Back in the televisual Stone Age when BBC Three was an actual thing, I fronted a documentary series for the channel called “The Trouble With Black Men”. The show interrogated the reasons why a significant minority of African-Caribbean males in Britain at the time were buying into racist stereotypes that presented not only themselves, but the wider black community, with serious personal and professional problems. Today, such a series would struggle to get commissioned. In truth, the title and the headlines the show generated were far more controversial than the show’s content. Nevertheless, the heat it generated sparked a national debate about how to tackle a raft of challenges the black community faced at the time regarding work, education, relationships and crime.
Invariably, role modelling came up time and time again as a key “solution” – often from voices outside of the community. But 14 years on, little if anything has changed. In fact, if you’re a working-class black youth from Hackney, Handsworth or Moss Side, chances are you’re still battling with disproportionate levels of unemployment, mental health, stop and search and all-round poverty in your neighbourhood. In an ideal world, it is into such “ends” that role models would be parachuted like a sociological SAS to save the day; but in the absence of a government or corporate behemoth prepared to invest heavily in turning around the fortunes of disenfranchised black youths, say, by building a well-funded, sustainable, nationwide role modelling programme, the whole idea is just that – an idea.
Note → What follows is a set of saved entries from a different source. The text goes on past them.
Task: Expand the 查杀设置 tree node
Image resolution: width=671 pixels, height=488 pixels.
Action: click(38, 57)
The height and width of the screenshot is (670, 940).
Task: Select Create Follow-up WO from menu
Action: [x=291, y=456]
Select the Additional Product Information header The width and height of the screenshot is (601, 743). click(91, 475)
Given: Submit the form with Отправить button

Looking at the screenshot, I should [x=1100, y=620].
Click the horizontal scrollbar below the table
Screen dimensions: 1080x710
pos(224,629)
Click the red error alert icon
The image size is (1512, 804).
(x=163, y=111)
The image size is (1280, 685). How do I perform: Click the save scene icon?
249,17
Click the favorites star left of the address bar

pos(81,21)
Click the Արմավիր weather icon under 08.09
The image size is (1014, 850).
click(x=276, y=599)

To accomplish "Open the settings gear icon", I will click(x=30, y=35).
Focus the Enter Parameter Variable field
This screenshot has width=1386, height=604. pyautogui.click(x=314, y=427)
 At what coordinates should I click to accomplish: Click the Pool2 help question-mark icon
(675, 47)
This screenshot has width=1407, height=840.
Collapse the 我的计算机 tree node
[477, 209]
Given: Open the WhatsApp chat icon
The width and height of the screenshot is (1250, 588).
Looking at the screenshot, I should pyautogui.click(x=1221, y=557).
Practicalities aside, role modelling is fraught with philosophical and ideological difficulties. I think many of those who champion them are setting unrealistic examples for young people to emulate, despite probably knowing hardworking black men and women in their area who could be great role models, or better yet, mentor to a kid who is desperately in need of learning basic life skills.
The doyen of fantasy black role models is of course Barack Obama, who, even before he became the 44th POTUS, had surpassed the achievements of most of his peers and contemporaries. I suspect, in private, Obama at times shuffles uncomfortably at yet another MSM role model reference. He knows better than most that Western politicians tend to be very bad role models as they usually come from privileged backgrounds a million miles from their wannabe protégés. If anything, the exceptionalism attributed to Obama contradicts his usefulness as a role model because he is so unique. So, what hope for schoolkids from Brooklyn to Brixton? In terms of ability, a child or adult cannot perform out of their skin. Giving it “150 per cent” is the sort of non sequitur used by sports stars, gazillionaires and megalomaniacs. The rest of us dream about being 100 per cent – and live with being 50 per cent. There’s a reason why every language on earth has the word “average” in its vocabulary – because that’s what most of us are.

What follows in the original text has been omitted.